A solar system is a star and all of the objects that travel around it — planets, moons, asteroids, comets and meteoroids. Most stars host their own planets, so there are likely tens of billions of other solar systems in the Milky Way galaxy alone. Solar systems can also have more than one star. These are called binary star systems if there are two stars, or multi-star systems if there are three or more stars. The solar system we call home is located in an outer spiral arm of the vast Milky Way galaxy. It consists of the sun (our star) and everything that orbits around it. This includes the eight planets and their natural satellites (such as our moon), dwarf planets and their satellites, as well as asteroids, comets and countless particles of smaller debris.

Our Solar System: In Depth

The planets and dwarf planet Pluto are shown in their correct order of distance from the sun, their correct relative sizes and their correct relative orbital distances. The sizes of the bodies are greatly exaggerated relative to the orbital distances.

Quick Facts

• Planets: 8

• Dwarf Planets: 5

• Moons: Known = 149 | Provisional = 24 | Total = 173

• Comets: More than 3,400

• Asteroids: More than 715,000

A solar system is a star and all of the objects that travel around it — planets, moons, asteroids, comets and meteoroids.
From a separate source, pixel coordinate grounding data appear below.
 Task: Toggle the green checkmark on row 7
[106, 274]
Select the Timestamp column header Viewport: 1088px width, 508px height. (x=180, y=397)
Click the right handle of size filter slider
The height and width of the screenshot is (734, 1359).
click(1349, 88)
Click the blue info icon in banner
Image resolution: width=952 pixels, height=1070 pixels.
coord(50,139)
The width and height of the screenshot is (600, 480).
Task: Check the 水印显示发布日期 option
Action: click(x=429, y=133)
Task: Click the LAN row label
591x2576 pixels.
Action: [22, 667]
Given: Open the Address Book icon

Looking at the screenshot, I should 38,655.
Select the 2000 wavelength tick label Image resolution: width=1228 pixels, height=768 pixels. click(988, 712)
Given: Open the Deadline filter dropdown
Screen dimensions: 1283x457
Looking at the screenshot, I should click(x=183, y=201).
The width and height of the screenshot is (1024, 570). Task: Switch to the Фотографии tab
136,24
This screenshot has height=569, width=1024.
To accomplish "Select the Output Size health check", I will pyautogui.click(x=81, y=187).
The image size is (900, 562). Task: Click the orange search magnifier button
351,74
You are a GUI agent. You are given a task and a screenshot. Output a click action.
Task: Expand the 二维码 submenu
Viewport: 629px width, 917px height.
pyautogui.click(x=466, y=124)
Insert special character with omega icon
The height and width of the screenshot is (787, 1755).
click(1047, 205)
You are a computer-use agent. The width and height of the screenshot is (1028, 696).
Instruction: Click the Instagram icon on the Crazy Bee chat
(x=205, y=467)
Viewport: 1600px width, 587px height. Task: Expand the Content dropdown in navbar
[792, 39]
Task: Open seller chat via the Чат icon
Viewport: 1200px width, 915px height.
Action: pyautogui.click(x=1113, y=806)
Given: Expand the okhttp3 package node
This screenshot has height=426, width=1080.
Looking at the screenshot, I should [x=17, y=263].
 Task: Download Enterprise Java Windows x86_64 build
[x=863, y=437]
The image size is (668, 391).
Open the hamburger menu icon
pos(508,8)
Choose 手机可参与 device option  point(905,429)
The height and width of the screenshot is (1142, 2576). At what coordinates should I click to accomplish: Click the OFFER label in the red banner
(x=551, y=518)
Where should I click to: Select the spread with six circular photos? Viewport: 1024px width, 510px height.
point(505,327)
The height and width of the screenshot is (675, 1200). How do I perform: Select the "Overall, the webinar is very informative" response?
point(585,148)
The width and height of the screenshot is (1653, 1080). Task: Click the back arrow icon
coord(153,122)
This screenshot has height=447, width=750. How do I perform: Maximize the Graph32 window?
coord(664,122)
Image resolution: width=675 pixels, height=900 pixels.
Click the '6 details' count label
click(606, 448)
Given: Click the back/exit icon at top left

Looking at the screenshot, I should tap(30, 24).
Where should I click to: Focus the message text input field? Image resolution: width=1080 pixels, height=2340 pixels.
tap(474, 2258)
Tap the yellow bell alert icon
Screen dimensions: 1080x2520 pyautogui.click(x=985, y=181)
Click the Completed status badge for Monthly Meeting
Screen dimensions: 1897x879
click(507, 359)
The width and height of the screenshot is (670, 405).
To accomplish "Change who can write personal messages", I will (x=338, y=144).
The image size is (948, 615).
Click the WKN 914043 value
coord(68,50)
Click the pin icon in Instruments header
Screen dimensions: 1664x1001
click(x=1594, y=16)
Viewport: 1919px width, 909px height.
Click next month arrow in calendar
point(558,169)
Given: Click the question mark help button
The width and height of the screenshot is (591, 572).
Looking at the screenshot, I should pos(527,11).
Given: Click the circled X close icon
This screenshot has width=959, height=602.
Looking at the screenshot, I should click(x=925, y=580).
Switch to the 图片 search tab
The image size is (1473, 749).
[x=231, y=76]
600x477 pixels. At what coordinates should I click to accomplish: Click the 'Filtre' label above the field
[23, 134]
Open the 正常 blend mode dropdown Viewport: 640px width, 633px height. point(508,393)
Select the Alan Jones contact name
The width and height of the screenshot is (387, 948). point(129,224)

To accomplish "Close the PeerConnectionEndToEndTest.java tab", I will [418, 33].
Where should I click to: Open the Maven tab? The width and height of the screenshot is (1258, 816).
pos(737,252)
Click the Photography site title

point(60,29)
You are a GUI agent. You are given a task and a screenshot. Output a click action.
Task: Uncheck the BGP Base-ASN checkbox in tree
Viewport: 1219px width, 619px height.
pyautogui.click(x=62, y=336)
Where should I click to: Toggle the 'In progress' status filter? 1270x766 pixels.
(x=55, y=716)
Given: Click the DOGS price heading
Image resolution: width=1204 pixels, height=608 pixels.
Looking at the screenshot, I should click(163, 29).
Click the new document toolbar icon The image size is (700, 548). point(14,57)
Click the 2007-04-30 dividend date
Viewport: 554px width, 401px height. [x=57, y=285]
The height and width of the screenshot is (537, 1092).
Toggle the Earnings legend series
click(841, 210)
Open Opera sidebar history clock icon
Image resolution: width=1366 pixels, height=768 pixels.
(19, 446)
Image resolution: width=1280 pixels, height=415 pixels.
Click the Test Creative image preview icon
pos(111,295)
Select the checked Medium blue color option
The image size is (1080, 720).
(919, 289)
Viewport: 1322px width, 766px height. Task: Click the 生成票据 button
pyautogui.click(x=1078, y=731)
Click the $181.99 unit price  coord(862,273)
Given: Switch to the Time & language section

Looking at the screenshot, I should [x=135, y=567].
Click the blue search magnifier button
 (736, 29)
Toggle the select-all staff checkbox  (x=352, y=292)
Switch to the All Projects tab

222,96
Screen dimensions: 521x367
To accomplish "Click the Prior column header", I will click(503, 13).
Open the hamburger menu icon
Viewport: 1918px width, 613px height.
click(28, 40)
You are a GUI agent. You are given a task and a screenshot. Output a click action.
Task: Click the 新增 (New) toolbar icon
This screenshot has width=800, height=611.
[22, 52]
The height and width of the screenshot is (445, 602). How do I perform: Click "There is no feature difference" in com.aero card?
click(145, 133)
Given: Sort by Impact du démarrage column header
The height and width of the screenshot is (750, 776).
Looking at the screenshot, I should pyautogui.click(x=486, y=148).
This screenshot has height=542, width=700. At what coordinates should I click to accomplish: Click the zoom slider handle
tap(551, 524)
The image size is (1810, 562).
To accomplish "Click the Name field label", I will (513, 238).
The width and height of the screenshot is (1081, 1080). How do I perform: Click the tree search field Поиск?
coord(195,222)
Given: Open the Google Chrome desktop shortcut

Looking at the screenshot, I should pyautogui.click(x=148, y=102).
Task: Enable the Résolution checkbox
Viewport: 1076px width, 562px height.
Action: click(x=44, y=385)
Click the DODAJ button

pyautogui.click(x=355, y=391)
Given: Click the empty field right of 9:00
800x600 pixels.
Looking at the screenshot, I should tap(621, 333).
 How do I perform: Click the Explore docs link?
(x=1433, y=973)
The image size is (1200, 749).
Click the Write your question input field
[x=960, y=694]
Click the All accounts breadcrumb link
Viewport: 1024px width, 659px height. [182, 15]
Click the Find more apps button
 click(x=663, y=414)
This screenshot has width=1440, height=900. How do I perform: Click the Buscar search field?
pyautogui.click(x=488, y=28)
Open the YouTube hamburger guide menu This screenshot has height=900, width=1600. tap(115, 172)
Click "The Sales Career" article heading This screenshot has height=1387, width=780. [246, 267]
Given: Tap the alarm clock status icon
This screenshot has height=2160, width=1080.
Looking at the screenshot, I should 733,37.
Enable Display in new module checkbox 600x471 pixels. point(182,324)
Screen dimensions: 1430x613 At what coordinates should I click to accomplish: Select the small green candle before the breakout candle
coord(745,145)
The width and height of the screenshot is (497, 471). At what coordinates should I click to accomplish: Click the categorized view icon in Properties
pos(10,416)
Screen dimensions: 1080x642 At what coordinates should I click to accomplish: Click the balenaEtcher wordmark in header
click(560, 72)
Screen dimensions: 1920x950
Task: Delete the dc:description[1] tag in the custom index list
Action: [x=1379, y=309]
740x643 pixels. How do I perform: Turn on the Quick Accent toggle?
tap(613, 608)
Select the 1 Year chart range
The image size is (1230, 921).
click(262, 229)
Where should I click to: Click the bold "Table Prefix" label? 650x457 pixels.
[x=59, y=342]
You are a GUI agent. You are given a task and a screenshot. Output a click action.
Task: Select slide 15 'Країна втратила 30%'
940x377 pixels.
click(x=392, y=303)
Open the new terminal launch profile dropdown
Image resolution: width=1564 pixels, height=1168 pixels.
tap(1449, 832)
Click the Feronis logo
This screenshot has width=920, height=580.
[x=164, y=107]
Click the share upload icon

Most stars host their own planets, so there are likely tens of billions of other solar systems in the Milky Way galaxy alone. Solar systems can also have more than one star. These are called binary star systems if there are two stars, or multi-star systems if there are three or more stars.

The solar system we call home is located in an outer spiral arm of the vast Milky Way galaxy. It consists of the sun (our star) and everything that orbits around it. This includes the eight planets and their natural satellites (such as our moon), dwarf planets and their satellites, as well as asteroids, comets and countless particles of smaller debris.

Size and Distance

The solar system extends much farther than the eight planets that orbit the sun. The solar system also includes the Kuiper Belt that lies past Neptune's orbit. This is a sparsely occupied ring of icy bodies, almost all smaller than the most popular Kuiper Belt Object, dwarf planet Pluto.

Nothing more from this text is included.